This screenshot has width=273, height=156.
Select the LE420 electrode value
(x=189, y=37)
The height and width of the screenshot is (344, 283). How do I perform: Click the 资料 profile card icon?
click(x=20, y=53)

══════════

## Required task
Convert every line of the records above into a Markdown table with the columns "Row" and "Line Text", numbering the rows in order and omitting blank lines.

## Answer to the task
| Row | Line Text |
|---|---|
| 1 | This screenshot has width=273, height=156. |
| 2 | Select the LE420 electrode value |
| 3 | (x=189, y=37) |
| 4 | The height and width of the screenshot is (344, 283). How do I perform: Click the 资料 profile card icon? |
| 5 | click(x=20, y=53) |